Setting up simulation jobs that accurately reproduce real-world phenomenons — how an engine heats up during operation or how fluid flows inside a catheter — takes skill and experience. So is interpreting the FEA (finite element analysis) results. The second phase is crucial in making intelligent deductions about how to improve the design.
About a month ago, with ANSYS‘ help, I put together a video covering the basic setup of a CFD job. For simplicity, ANSYS’ senior product manager Gilles Eggenspieler and I decided to focus on a very straightforward scenario: the water pressure inside a valve during close and open operations. The valve is installed at an angle, making it difficult to foresee the water’s behavior or pressure.

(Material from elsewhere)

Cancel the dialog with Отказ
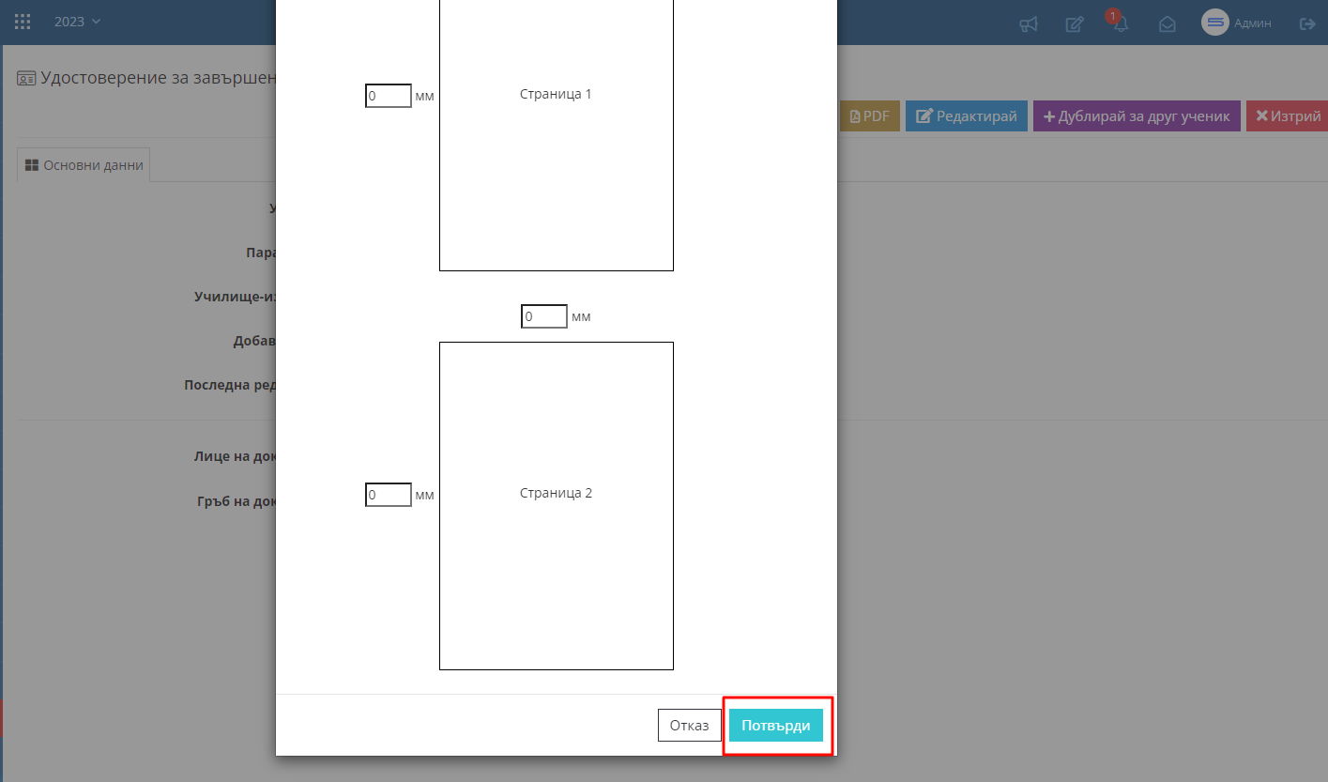This screenshot has height=782, width=1328. (x=689, y=726)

In the follow-up video posted here, Gilles help me make sense of the outcome. One of the important safety checks, he pointed out, is to make sure the job ran as it should. But that can be tricky for newcomers too, because simulation software programs are, to put it bluntly, automatic number crunchers at their core. So if you provide them a parameter, they’ll most likely give you back some kind of answer, even if the input parameter doesn’t make sense (for example, running the scenario above with a valve angle that’s unrealistic for real-world installation).

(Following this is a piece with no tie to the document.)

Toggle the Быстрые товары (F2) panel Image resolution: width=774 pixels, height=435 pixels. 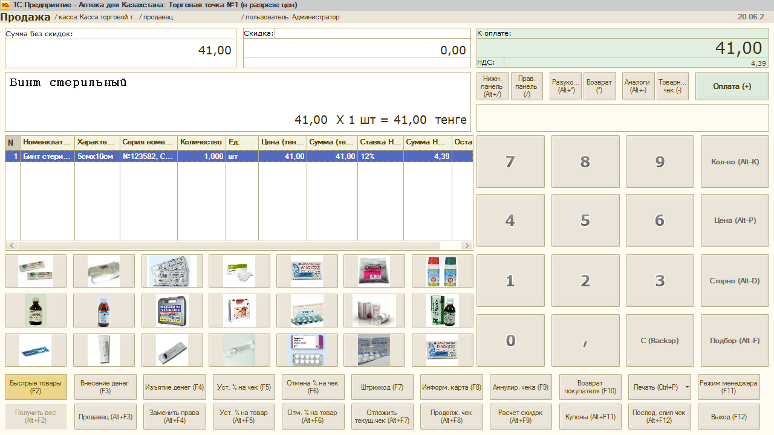coord(36,387)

There are clues you can find to confirm your job ran smoothly. “You can look at the convergence plot. You can also look at the monitors, to look at the maximum velocities to make sure it’s stable,” he said. Many simulation programs offer tabs and interfaces that let you look at the changing velocities and pressures during computation in easily digestible graphs. The lack of unusual spikes — a sign of convergence — in the output indicates the job’s reliability.

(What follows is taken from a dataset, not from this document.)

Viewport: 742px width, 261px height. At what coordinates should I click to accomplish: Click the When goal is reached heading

The visual playback itself can also confirm the simulation results’ validity. Gilles pointed out, “Use your engineering judgement to make sure what you’re actually looking at is what will physically occur in the system.” For initial verification, the natural flow of water inside the valve is a good indicator that the job was properly conducted.
Later, Gilles demonstrated how to create a velocity plane to review the velocity distribution in 2D. This shows you some of the high-stress regions that are most vulnerable. He also showed how to obtain pressure distribution to extract the numeric value (in PSI for this job) to see whether it passes your established safety standards and margins.
The exercise Gilles ran didn’t produce excessive pressure on the valve’s wall. The next step, Gilles explained, would be to run the same job at slightly different angles to identify the best possible configuration for the valve. For such batch simulation, ANSYS offers an easy interface to specify a range and ran all variations in a single job.